Deux footballeuses iraniennes, qui avaient refusé de chanter l'hymne national de leur pays lors d'un match en mars, ont obtenu la nationalité australienne, une décision qu'elles accueillent avec fierté. Cette annonce, faite le 6 août, marque une étape importante dans leur parcours, mêlant sport et engagement politique.
Un geste de protestation remarqué
En mars dernier, lors d'un tournoi international, les deux joueuses avaient ostensiblement refusé de chanter l'hymne national iranien, un acte rare et audacieux dans un contexte de restrictions croissantes pour les femmes en Iran. Ce geste, largement relayé sur les réseaux sociaux, avait été interprété comme un soutien aux mouvements de protestation qui secouent le pays, notamment ceux liés aux droits des femmes.
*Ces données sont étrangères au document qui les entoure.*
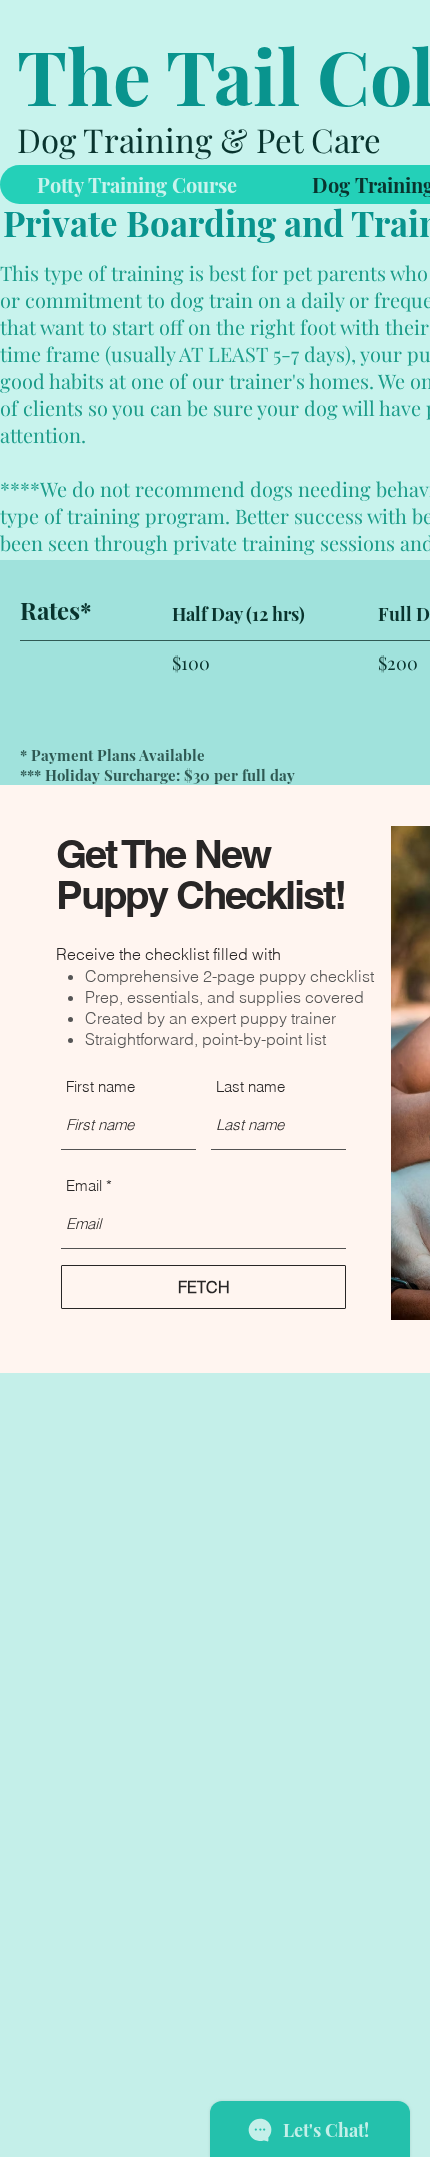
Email (84, 1185)
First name (100, 1086)
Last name (250, 1086)
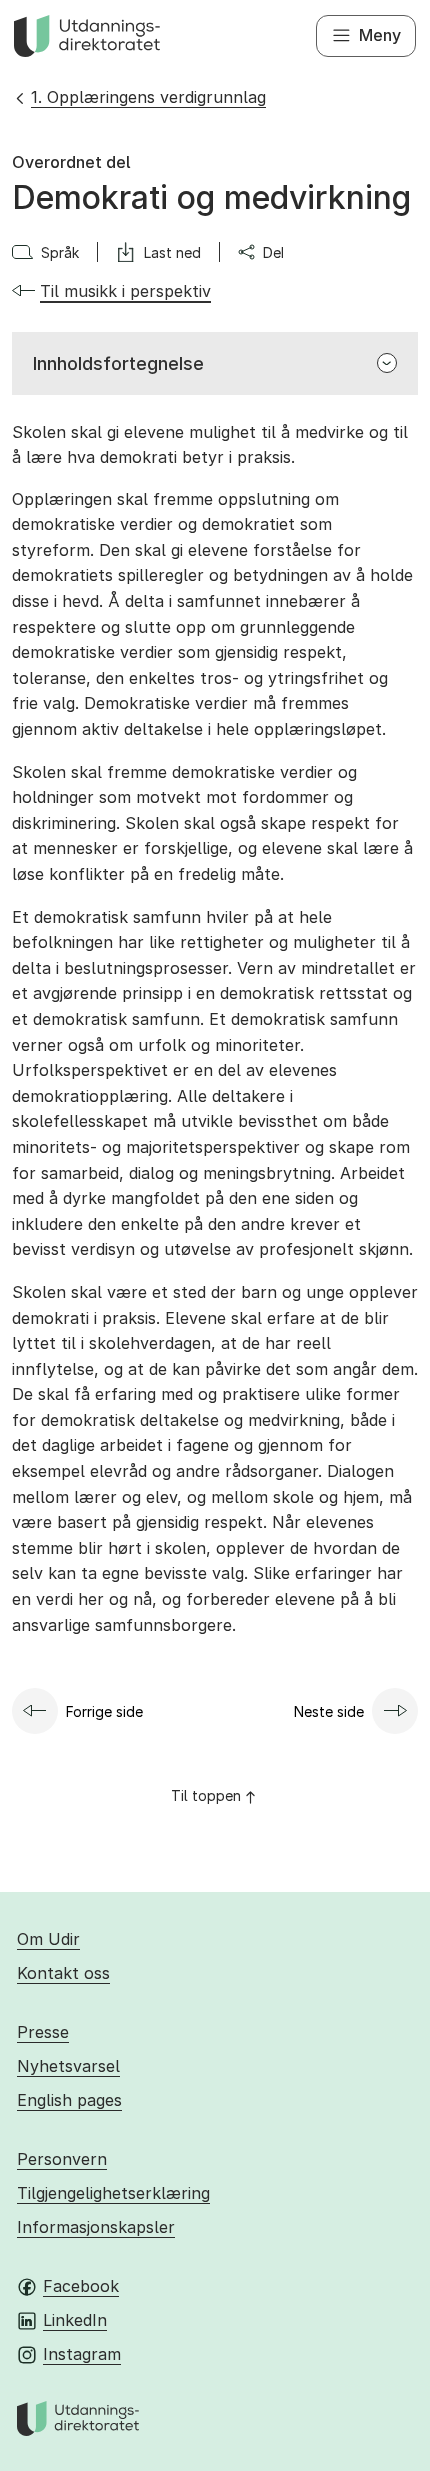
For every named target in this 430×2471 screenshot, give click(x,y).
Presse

Une nouvelle vie en Australie
Les deux sportives, dont les noms n'ont pas été divulgués pour des raisons de sécurité, ont désormais obtenu la nationalité australienne. Dans une déclaration rapportée par les médias locaux, elles ont exprimé leur fierté et leur gratitude : « Nous sommes fières d'être Australiennes, et nous espérons que notre histoire pourra inspirer d'autres femmes en Iran à poursuivre leurs rêves, malgré les obstacles. »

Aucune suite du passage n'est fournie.